By Dr. David Wartinbee, for the Redoubt Reporter

Photo courtesy of Dr. David Wartinbee. Chironomid pupal skins are seen after a large number of them have emerged from the Kenai River. With so many emerging at one time, predators get satiated or confused with all the individuals.
In my backyard the sun has just popped out from behind a cloud and there are patches of brightly lit grass in the yard. Right above several of these bright spots are swarming aquatic insects. These are the nightclubs where males meet females. The males do their own version of karaoke and attract the females into the swarm with high-pitched notes. Within the swarm is where exchanges of gametes take place, so females can then deposit their fertilized eggs in an appropriate setting.
These insect swarms demonstrate a couple interesting ecological phenomena. First, it shows that many members of the same species have synchronously gone from being an aquatic larva to an aerial adult. Most aquatic insect adults live only a very short period of time. Many live only a week but some are limited to a couple days.
During that short window of opportunity they have to find members of their same species, attract a mate and take care of reproductive imperatives. There is no time for delay since the clock is rapidly ticking away. It is important that the larvae of the species be watching the same play book and that the majority of the population do their emerging at the same time.
Remember that most aquatic insects spend about a year as an aquatic larva or nymph. Many then go through a short pupal period and leave the water to become an aerial adult. With lots to do and very little time to do it, it is critical that the majority of the individuals become adults all at the same time. In order to have everyone emerge at the same time, each species seems to look for a particular environmental cue or series of cues. Light provides a major clue for many species. That light cue may be a change in light, such as the change from light to darkness in the evening, or the other way around, such as when the light breaks the darkness in the morning.

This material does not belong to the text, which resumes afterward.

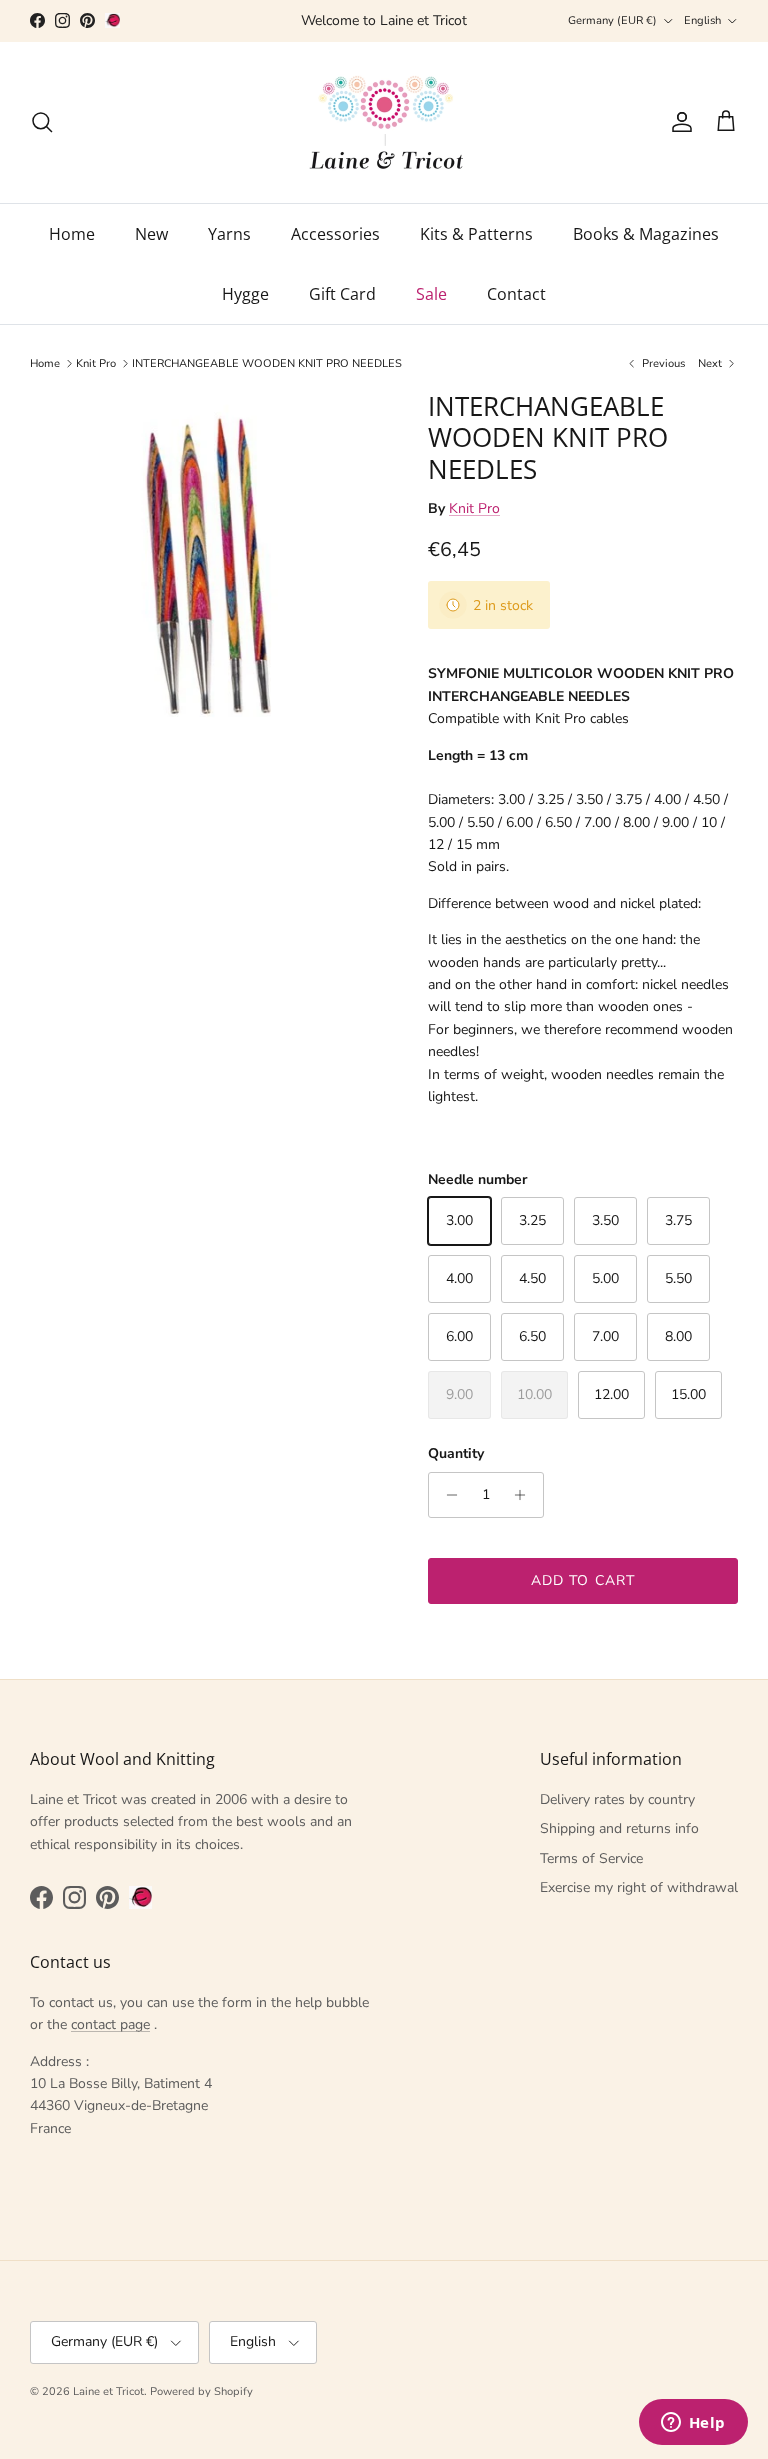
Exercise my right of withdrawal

Another frequently used environmental cue is water temperature. Many insects require a number of days at a particular temperature in order to complete their growth before emergence. Then, once growth is completed, they need a temperature cue to time their emergence. Some insects emerge when the water temperatures are starting to rise or perhaps when the water temperatures peak.
These environmental cues or triggers also help the particular species go through emergence, when they will have the greatest margin of safety from potential predators. For example, a larger-sized insect might emerge after a change from light to dark, so the adults emerge in darkness. This provides the new adult with some initial protection from visual-feeding predators like dragonflies.
Most insect species seem to follow a particular emergence pattern. No matter what cues they follow, by synchronously emerging, the members of the population are then likely to find a mate and successfully reproduce. The patterns of emergence throughout the summer months are known as seasonal phenology, while the hourly timing sequences are known as diel emergence patterns.
Another aspect that these swarms demonstrate is there is relative safety in large numbers of individuals. While the swarm is an obvious display to potential predators, predators have difficulty feeding in these situations because of the huge numbers of individuals. The large numbers of individuals and their constant movement is confusing to a would-be predator.
As an example, when you see a swarm of insects or a flock of birds, try to concentrate on following a single individual. Nearby individuals will distract your concentration and then the original individual is gone.
Another reason these swarming activities are fairly successful is the sheer number of insects in the swarm. The potential prey individuals overwhelm the needs of local predators. If a swarm consists of a thousand individuals, the loss of even a dozen is a loss of only 1 percent to 2 percent, and that reduction will probably have little impact on the number in the next generation. Essentially, the predators become satiated and stop their feeding efforts.
As an example, a large brown bear will only consume about eight to 10 salmon before leaving the stream area to sleep off its gluttony. Meanwhile, the rest of the migrating salmon move on unmolested.
In many cases, predators are widely scattered due to territories they vigorously defend. If you have a large dragonfly that buzzes around your yard, it is probably the only one present since the male sets up and maintains a well-defined feeding area. The only other dragonflies allowed into the area are females. Once that territorial dragonfly has fed to its limit, and no other dragonflies are allowed into the area, the remaining swarms are left undisturbed.
The easily spotted insect swarms along rivers and lakes turn out to be fairly safe meeting places for insects as they complete the reproductive phase of their life cycles.
David Wartinbee, Ph.D, J.D., is a biology professor at Kenai Peninsula College’s Kenai River Campus. He is writing a series of columns on the ecology of the Kenai River and Cook Inlet watershed.